Here’s how they work: Affiliates earn a commission when a visitor to their website clicks a link to an Amazon product and buys it. The visitor must purchase an item within 24 hours or add an item to their cart and purchase it within 89 days. Commissions are typically 1% to 10% of the purchase price, minus shipping, taxes and fees.
The New York Times identified the benefit of the Amazon Affiliates program early on when it bought the product review site Wirecutter in 2016. It’s generally an objective review site, but it offers minimal detail on how it reviews products and the criteria it uses, and the reviews are not very detailed. The reviews come across more as someone’s opinion rather than the results of rigorous comparative testing.
And it’s It’s not just these publications that are profiting from the affiliate program. Affiliate fees are imapcting much of the web, including influencers on Twitter, YouTube, and Facebook, each promoting their own favorite products with a link to Amazon. Consumers Reports, the once formidable consumer testing and review publication also links the products it rates on its site to Amazon to cash in.
Then there are the “Best of” sites that are often another scam to earn these fees. These sites, disguised as review sites, are designed for those searching to find a recommendation for a new product. When they search “Best Widget (or whatever), up comes websites titled “The top ten Best Widgets for 2021,” “Today’s Best Widgets,” etc. The sites are very light in content with rarely a description of how they test or what their criteria is. Like the newspapers, their goal is to use their clickable links to get you to go to Amazon and make a purchase.
One further caution about these “Best of” sites. Some are created by the product listed as the top choice. As an example, Casper was accused of buying their own mattress comparison site and positioning their own product as number one.
We used to be able to depend on the fully-staffed testing labs run by magazines such as PC Magazine, PC World, InfoWorld and others. But with revenue way down, with few exceptions, most have been unable to support that expense. The best alternative is check user use reviews, but, as I wrote last week, those can’t always be trusted.

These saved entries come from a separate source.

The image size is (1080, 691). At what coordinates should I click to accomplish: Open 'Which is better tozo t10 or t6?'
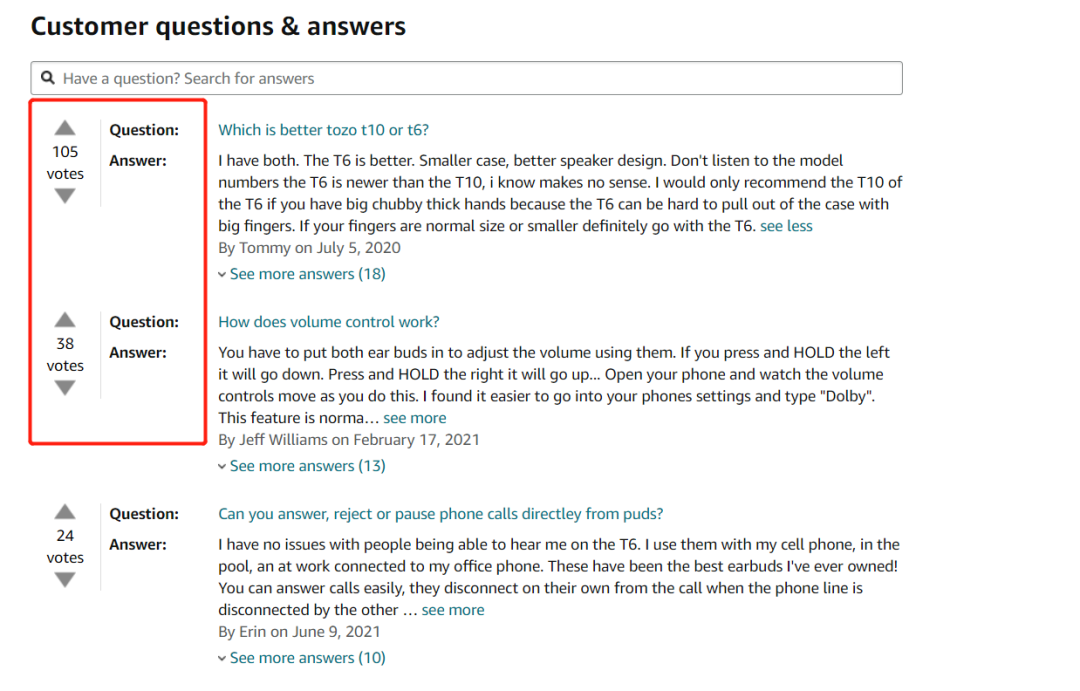pos(324,130)
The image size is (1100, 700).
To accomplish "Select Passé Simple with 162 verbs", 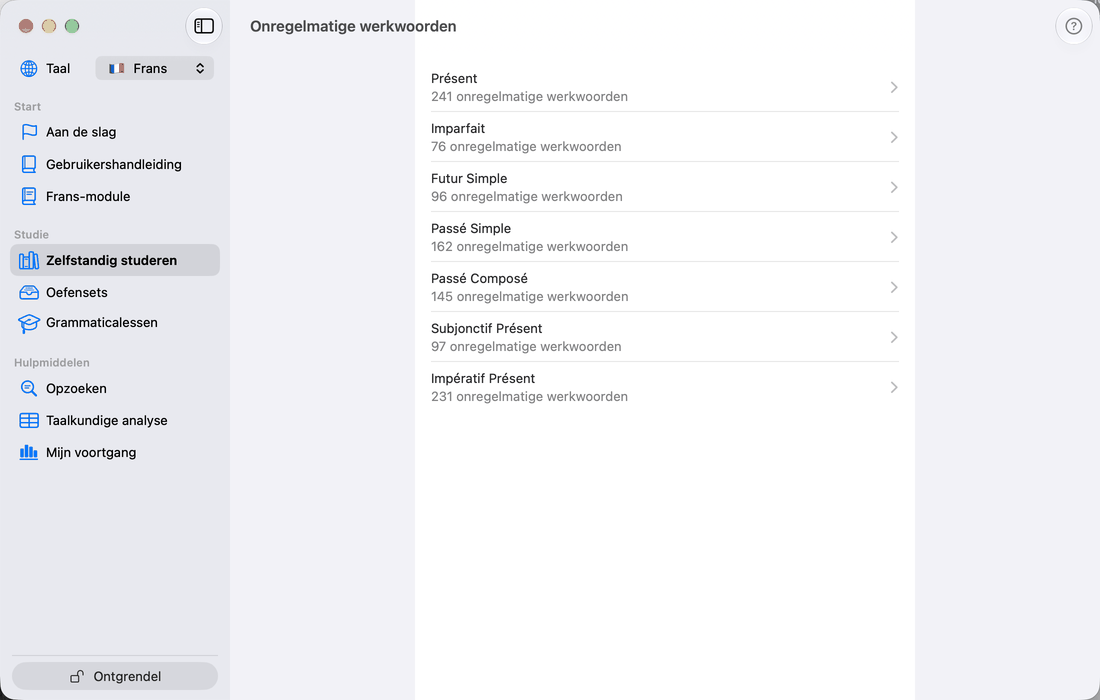I will click(x=664, y=237).
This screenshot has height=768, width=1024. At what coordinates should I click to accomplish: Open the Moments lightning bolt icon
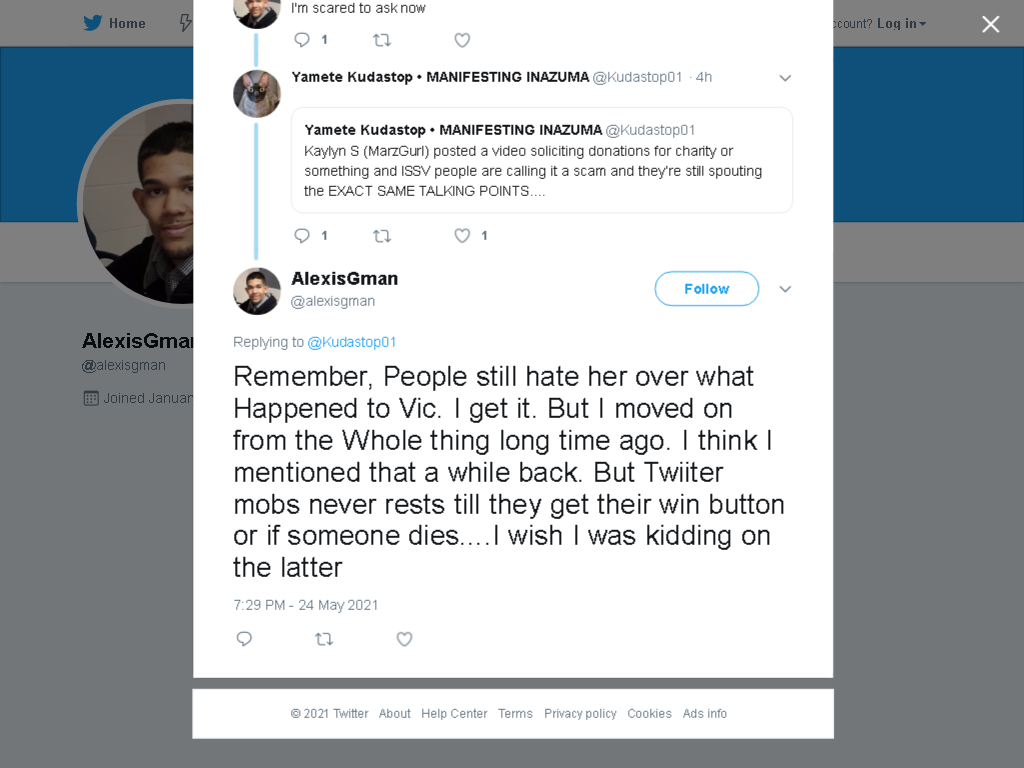[186, 24]
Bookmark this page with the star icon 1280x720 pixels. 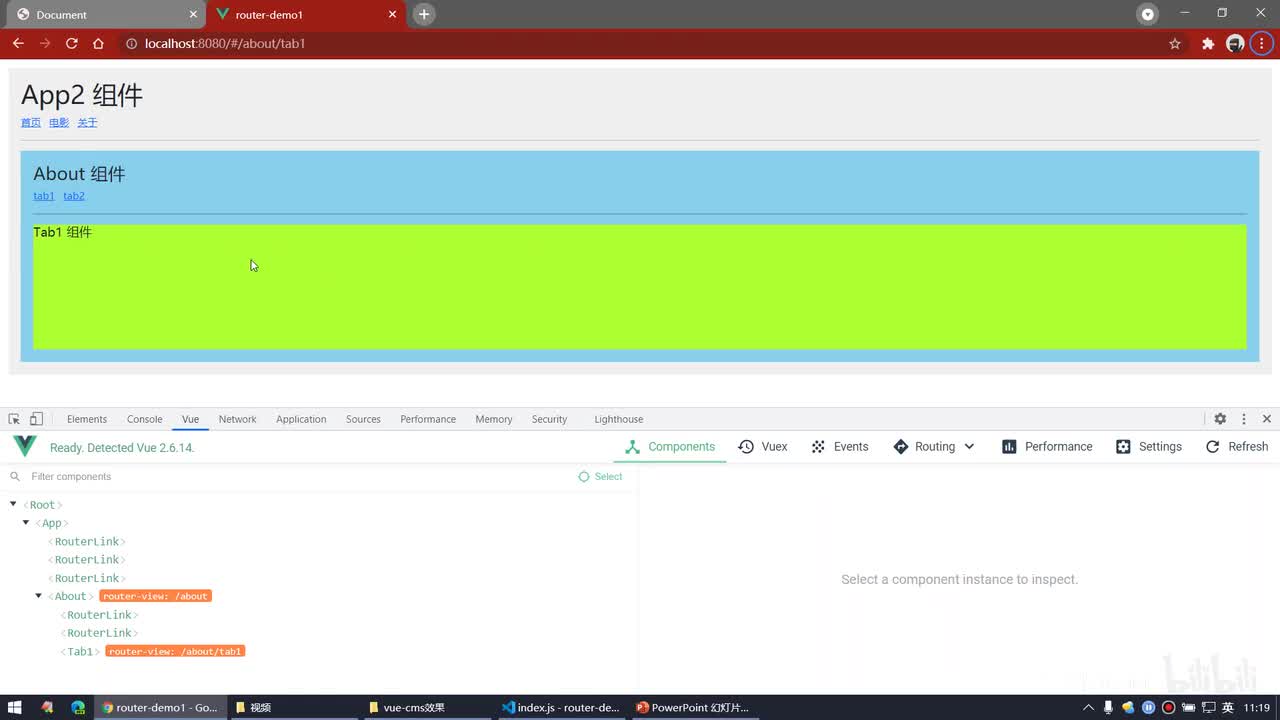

When I research a product of try to compare, I check out many different sites and look for some consistency in recommendations and positive reviews, and don’t depend on a single site. I stick to mainstream product tech sites for tech reviews such as DP Review (cameras), The Verge, Cnet, Tom’s Hardware, PCMag, etc. I’ve accepted the fact that all of the sites have come to depend on the Affiliate program as another source of revenue, and there nothing we can do about it, other than to be aware..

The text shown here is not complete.